_O que fazer_.
**A.** Com base no texto abaixo sobre o esporte feminino no Brasil, explique por que o pouco acesso ao lazer foi uma consequência negativa para as mulheres.
**B.** Segundo o texto abaixo sobre o esporte feminino no Brasil, em qual Constituição brasileira o voto feminino foi incorporado?
**C.** Prossiga com o texto sobre a valorização do esporte feminino no Brasil a partir do ponto em que ele termina.

=== Texto de estudo ===

A valorização do esporte feminino no Brasil.
Enviada em 20/10/2020
Incorporado à Constituição brasileira de 1934, durante a Era Vargas, o voto feminino foi finalmente conquistado, marcandoa história movimento feminista. Traçando parâmetro entre o período e a contemporaneidade, mesmo tendo alcançado direitos constitucionais, a mulher continua esbarrando com diversos obstáculos para alcançar a igualdade de gênero, como a prática de exercícios físicos. No Brasil, o esporte feminino ainda é visto como um grande tabu, sendo alvo de preconceito contra atletas. Com isso, é notório que os principais fatores contribuintes para a desvalorização do esporte feminino brasileiro são a desigualdade de gênero e a falta de incentivo.
Por longos anos, a mulher foi vista apenas como objeto sexual e de reprodução para a machista sociedade. Mesmo com mudanças no contexto sociopolítico, tal conceito perdura ainda nos dias de hoje estruturalmente. Devido à essa associação ligada à figura feminina, o pouco acesso ao lazer foi consequência negativa para as mulheres, visto que, além da liberação de serotonina e dos benefícios para a saúde, o esporte tem poder de libertação. Além disso, a falta de segurança ligada ao preconceito é um grande empecilho, limitando tantos as opções quanto o querer feminino, o que necessita de mudanças urgentes.

=== Registros apresentados ===

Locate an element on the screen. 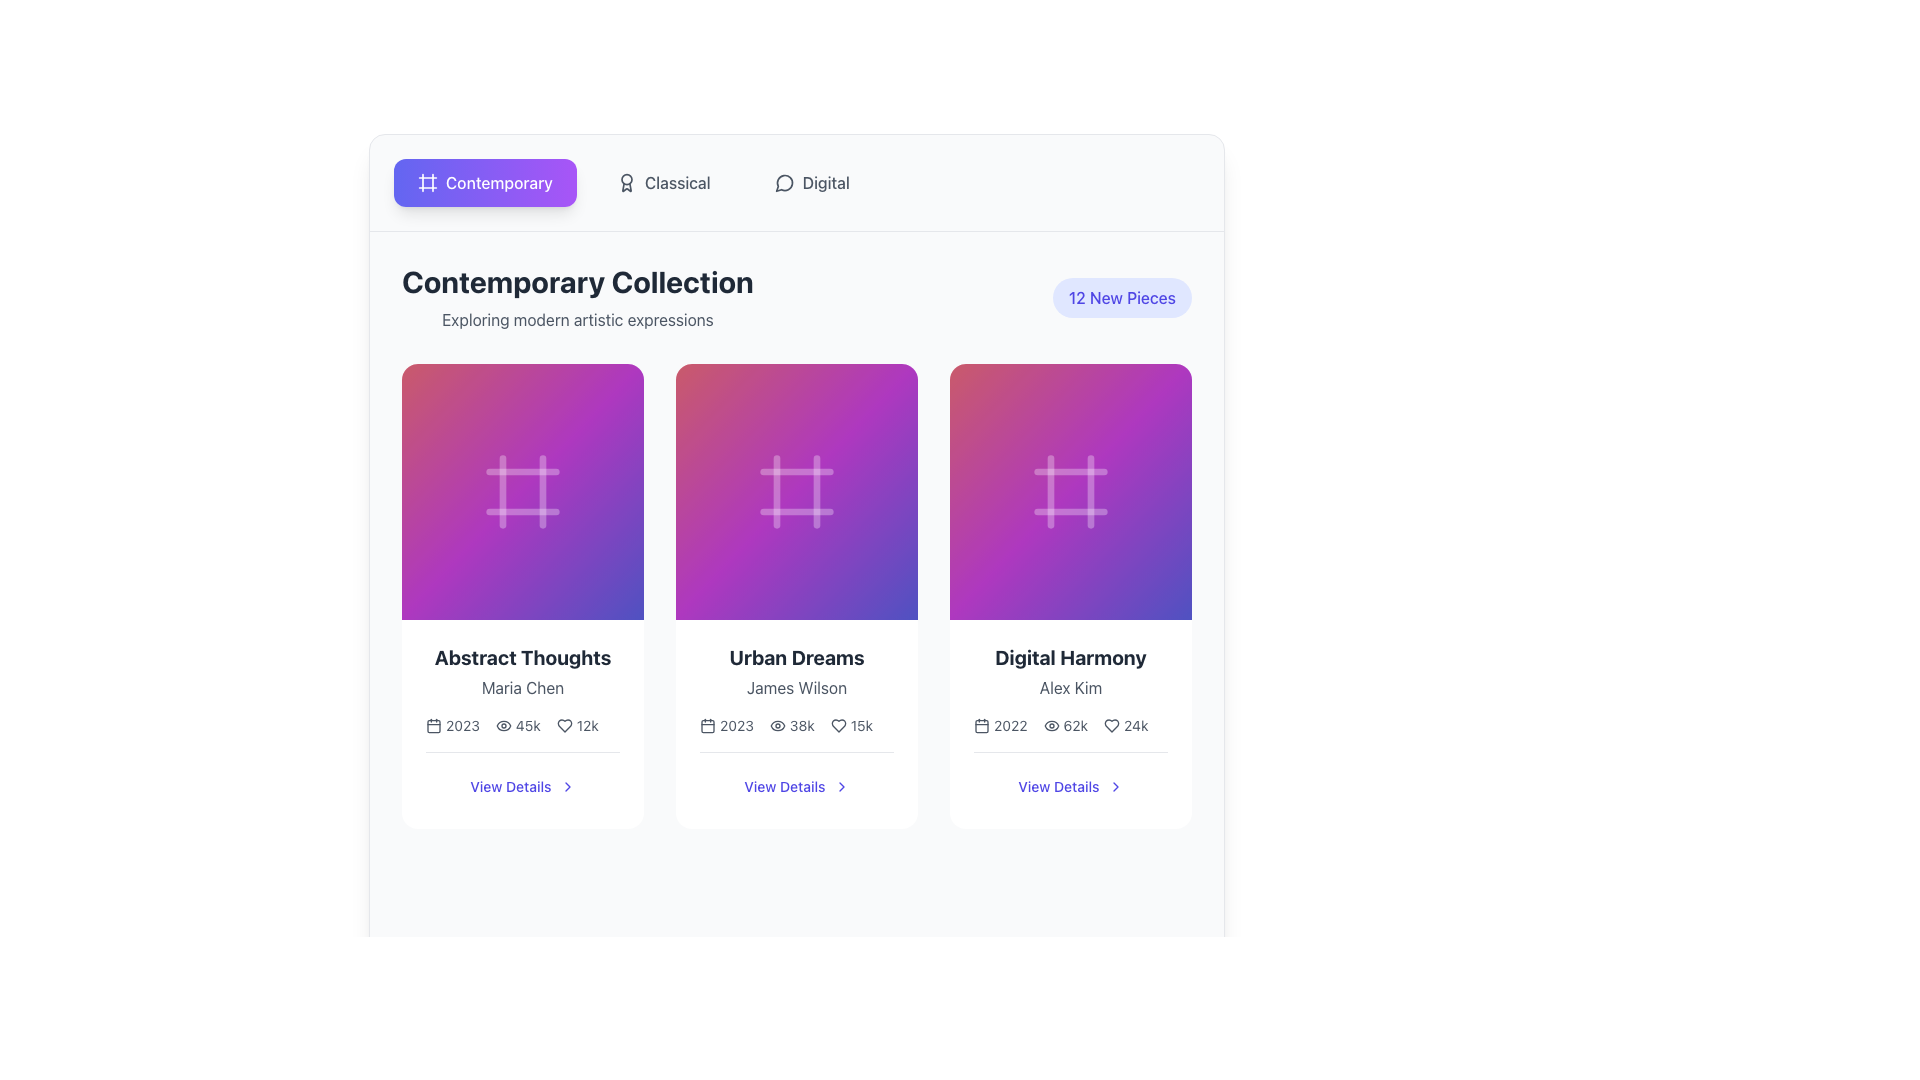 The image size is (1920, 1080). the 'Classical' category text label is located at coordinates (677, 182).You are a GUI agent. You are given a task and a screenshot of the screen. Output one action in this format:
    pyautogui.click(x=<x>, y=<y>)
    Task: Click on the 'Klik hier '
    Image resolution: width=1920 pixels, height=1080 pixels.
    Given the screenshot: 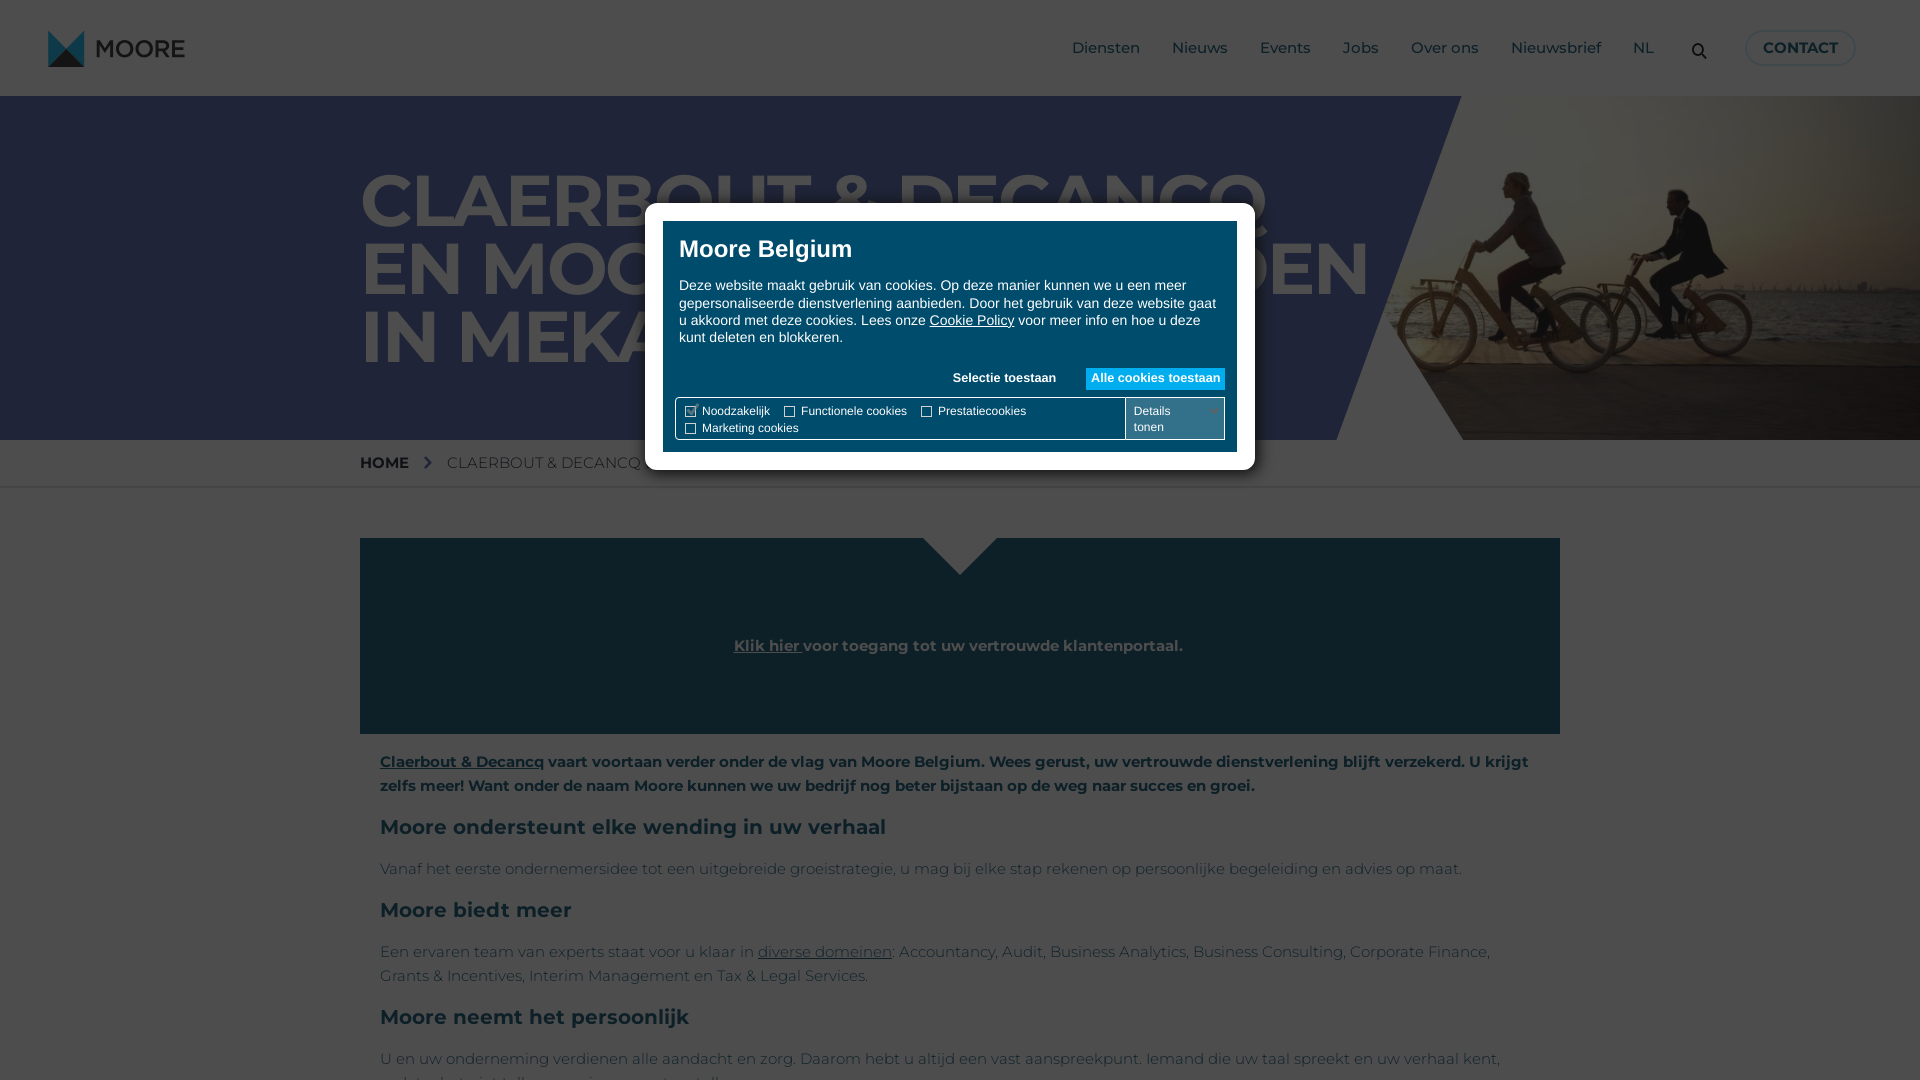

===

_Respostas_.
**A.** Foi negativo porque o esporte traz benefícios para a saúde, como a liberação de serotonina, e tem poder de libertação, dos quais as mulheres ficaram privadas.

**B.** Na Constituição de 1934, durante a Era Vargas.

**C.**
Financiada pela FIFA, ocorre a cada quatro anos a Copa do Mundo, campeonato internacional de futebol assistido em todas as áreas do globo. Tratando-se de esporte masculino, milhões são gastos para proporcionar a melhor experiência possível. Tal supervalorização acaba por deixar de “escanteio” o esporte feminino, que pouco conta com o incentivo midiático e público, além dos salários diferirem completamente. Como consequência, pouca é a manifestação de mulheres interessadas em esportes já masculinizados. Sendo assim, faz-se necessária a tomada de postura frente a tal problema.
Com base nessa conjuntura, a luta feminina pela valorização do esporte ainda tem uma longa caminhada em busca da igualdade de gênero e de incentivos para a prática. Para reverter o quadro, o Ministério da Cidadania, juntamente ao Conselho Nacional do Esporte, deve propor um programa esportivo para mulheres de qualquer faixa etária, com valor acessível e com destino ao investimento em tal proposta, contando com quadras e profissionais qualificados e respeitosos, com objetivo de tanto incentivar a prática de esportes quanto integrar a mulher nesse ambiente, além de transmitir em canais de esporte campeonatos de atletas do programa para alcançar maior número de telespectadores e quebrar tabu.